For the I-40 haters: I used to commute from Chapel Hill out to the Triangle on NC-54. It was slow, lots of traffic lights, and at one particular intersection, several months of the year the light was directly in front of the sun as you waited at the the light. I could never tell whether it was red or green because I was blinded by the sun. I would just grit my teeth, inch forward, and hope nobody was coming on the cross-street.
I-40 was just a suggestion then: quite literally it was about 10 miles long, from the middle of RTP until it dead-ended in Raleigh. They rushed construction when some kind of international sporting event was to be held in the area, and it was a real game-changer.
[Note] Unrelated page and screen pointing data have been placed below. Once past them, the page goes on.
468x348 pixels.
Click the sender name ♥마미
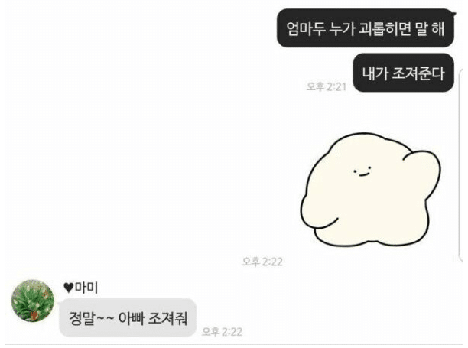pos(81,288)
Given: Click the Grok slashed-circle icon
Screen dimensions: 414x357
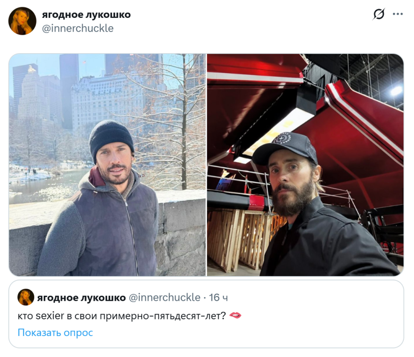Looking at the screenshot, I should coord(379,14).
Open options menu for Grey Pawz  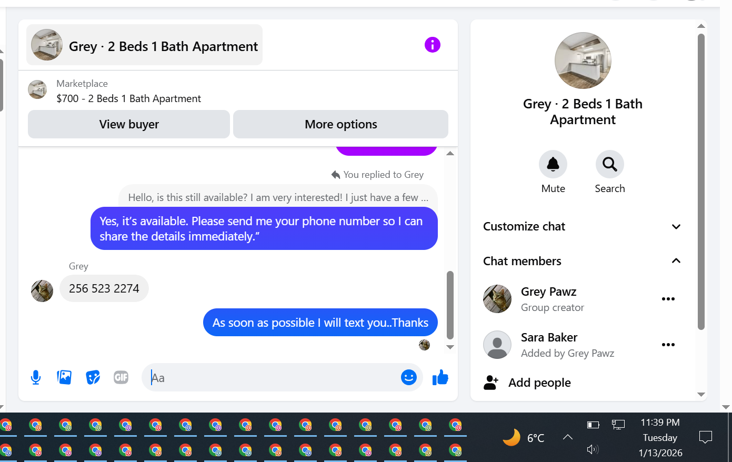click(668, 299)
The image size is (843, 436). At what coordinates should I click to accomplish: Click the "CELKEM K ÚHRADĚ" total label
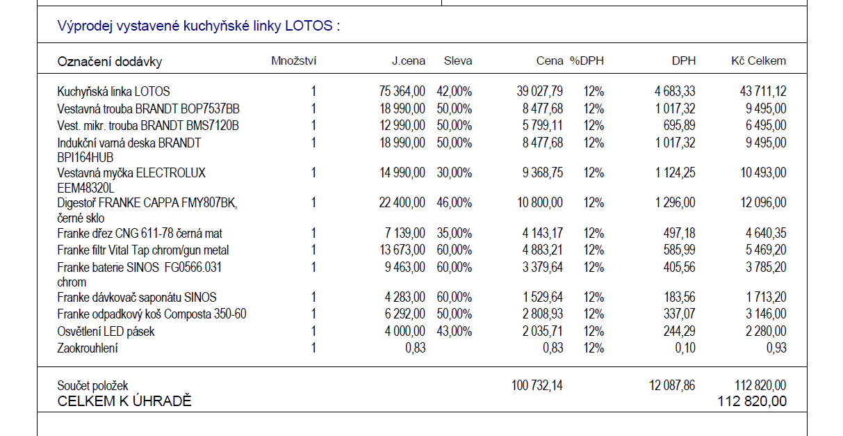124,401
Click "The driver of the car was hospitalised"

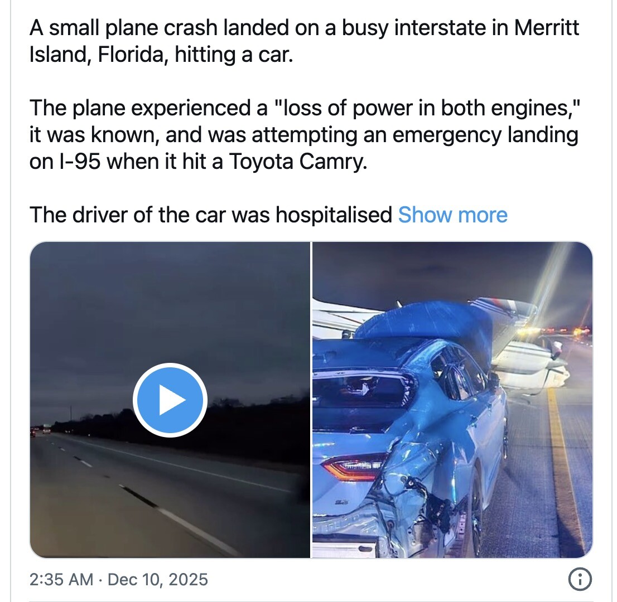coord(211,215)
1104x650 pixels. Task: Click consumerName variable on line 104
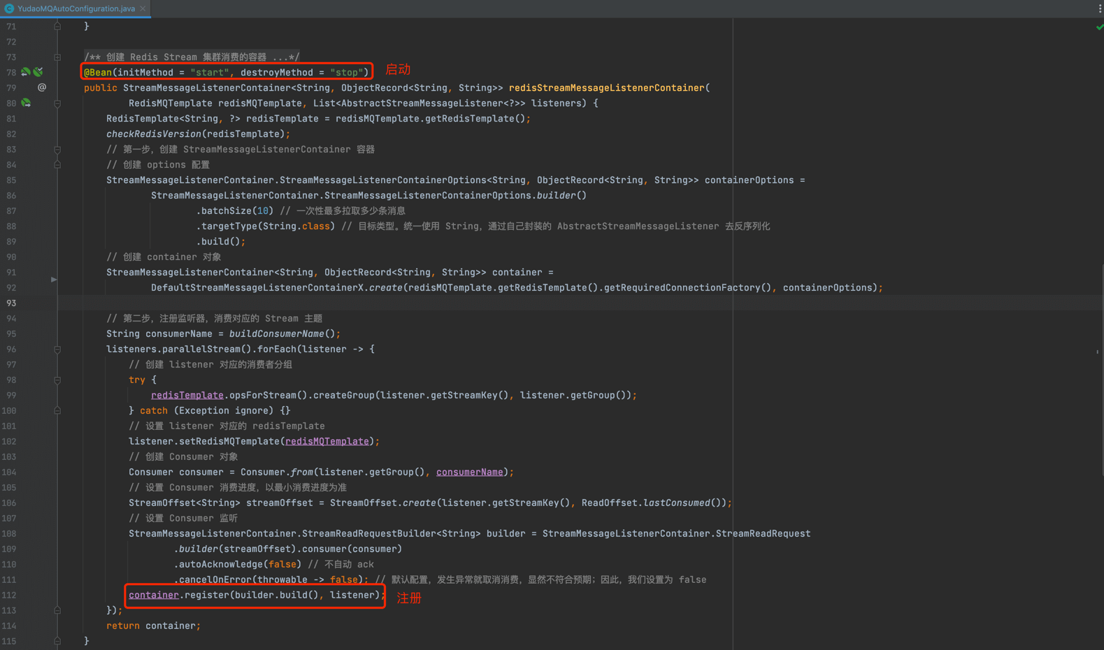(469, 472)

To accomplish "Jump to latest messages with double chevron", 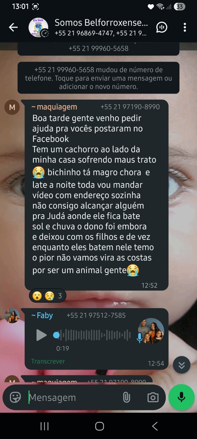I will click(182, 365).

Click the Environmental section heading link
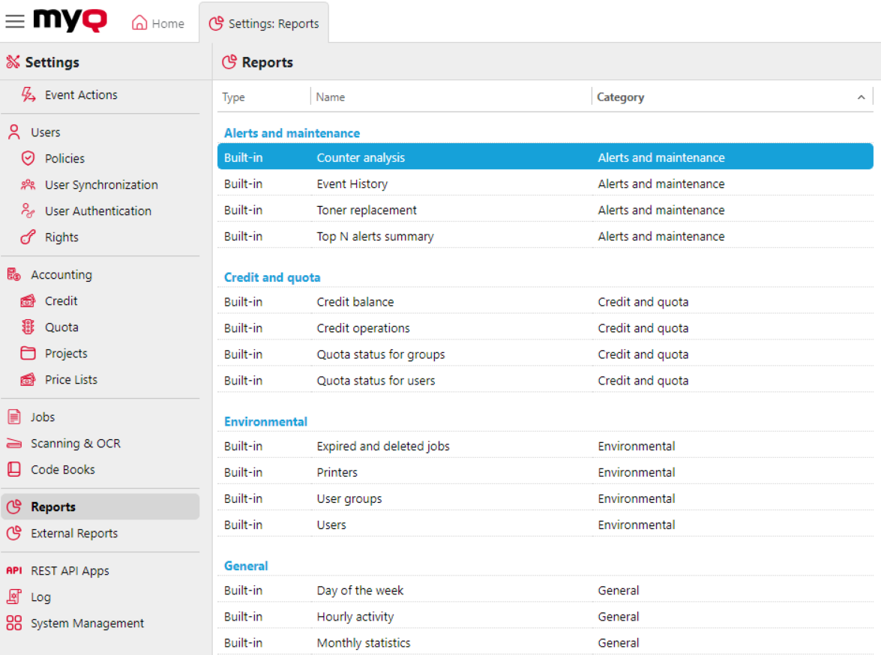tap(265, 421)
I’m sure there’s a lot more traffic there since we moved away but I’d be shocked if it approached the DC-area traffic. The roads around Raleigh were not, at that point, up to interstate standards.
Chapel Hill (and its suburb, Carrboro) are bastions of liberalism, to the point where the late Senator Jesse Helms wanted to build a wall around the town. And they’re an easy drive to Durham. Raleigh is a bit further but with I-40, tolerable. Politically, when I lived there they were not as far-left as Chapel Hill - but still closer than pretty much anywhere else in the state except Asheville.
Wake Forest is a suburb of Raleigh. Interestingly, Wake Forest University is NOT in Wake Forest - it’s in WInston-Salem, about 100 miles west. Yes, the cigarettes were named after the town. Durham was a big tobacco town, mostly prior to my time there; I remember one area that was redeveloped into yuppie shopping was Brightleaf Square (referencing the tobacco heritage).
I don’t know where you’d be moving FROM - but I suspect that you’ll find affordable housing within a reasonable commute of wherever your “office” might be. Terrain-wise, it’s on the eastern edge of the Piedmont; you’d be 3-4 hours drive (maybe less, with I-40) from beaches, and a similar distance from mountains. There are watersports available fairly near - we went waterskiing on Lake Jordan several times with friends.